The ESXi variant's use of classical cryptography instead of Kyber1024 is notable. Rapid7 found that the group's "post quantum" marketing is partially false: only the Windows variant actually uses quantum resistant algorithms. The ESXi variant relies on the same encryption that every other ransomware gang uses.

What This Signals for the Ransomware Landscape

Kyber is the first known ransomware operation to deploy NIST standardized post quantum cryptography in production. That matters for two reasons:

• It eliminates the "store now, decrypt later" hope. Some victims pay ransoms years after an attack once they accept the data is unrecoverable. Others hold encrypted drives hoping that future breakthroughs will make decryption possible. Kyber1024 closes that door.
• It raises the bar for incident response. Security researchers who analyze ransomware samples to find implementation flaws that enable free decryptors will find the Kyber1024 implementation harder to break. The algorithm was specifically designed to resist the most powerful computational attacks theoretically possible.

If Kyber succeeds, other ransomware operations will follow. The implementation is open source, well documented, and adds minimal overhead. Expect post quantum encryption to become a standard feature in ransomware toolkits within the next year.

Who Is at Risk

Kyber's target profile is clear from its first known victim: large enterprises running mixed Windows and VMware infrastructure. Defense contractors and IT services firms are primary targets, but the dual variant approach works against any organization with both Windows servers and VMware ESXi hypervisors.

The aggressive anti recovery measures, including backup deletion, service termination, and log clearing, suggest the operators assume their victims have incident response capabilities. This is ransomware built to take down organizations that think they are prepared.

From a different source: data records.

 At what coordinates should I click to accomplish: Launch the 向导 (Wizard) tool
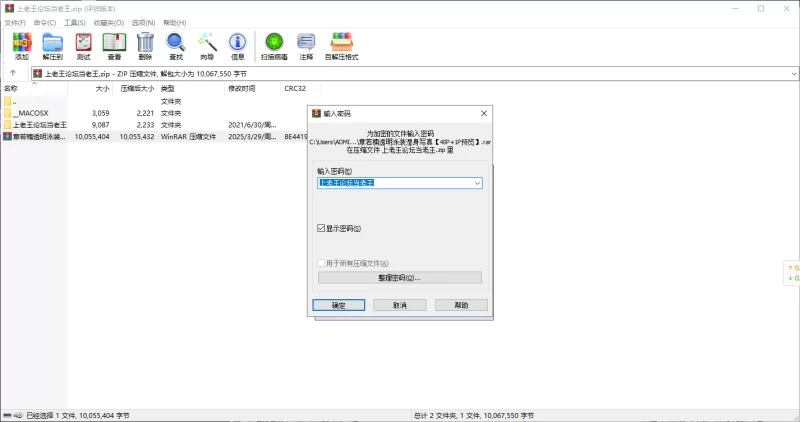click(206, 45)
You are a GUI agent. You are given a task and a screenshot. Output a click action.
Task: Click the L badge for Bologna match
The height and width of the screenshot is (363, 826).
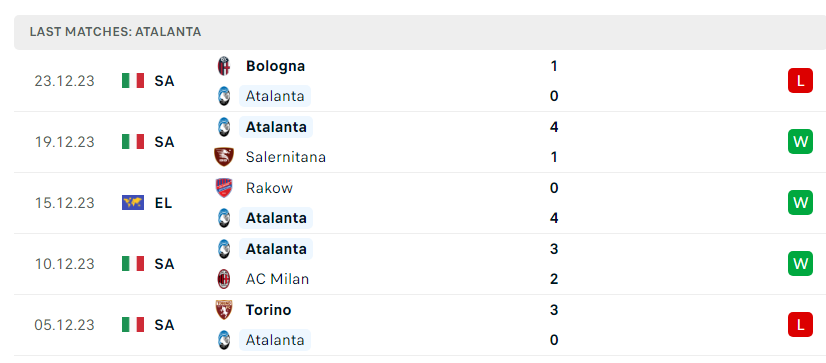point(800,81)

What Organizations Should Do

The defenses against Kyber are the same defenses that work against any sophisticated ransomware operation, with one critical addition:

• Air gapped backups. Kyber deletes shadow copies and online backups. If your backups are network accessible, they will be encrypted alongside everything else.
• ESXi hardening. Restrict management interface access, disable SSH when not actively in use, and keep hypervisors on isolated management VLANs.
• Rust binary detection. The Windows variant is written in Rust, which produces binaries that some legacy antivirus engines handle poorly. Ensure your endpoint detection platform has been tested against Rust compiled malware.
• Accept that decryption is not coming. Do not plan your recovery around the hope that researchers will crack the encryption. Kyber1024 was designed by NIST to be unbreakable. Your recovery plan must assume encrypted files are permanently lost.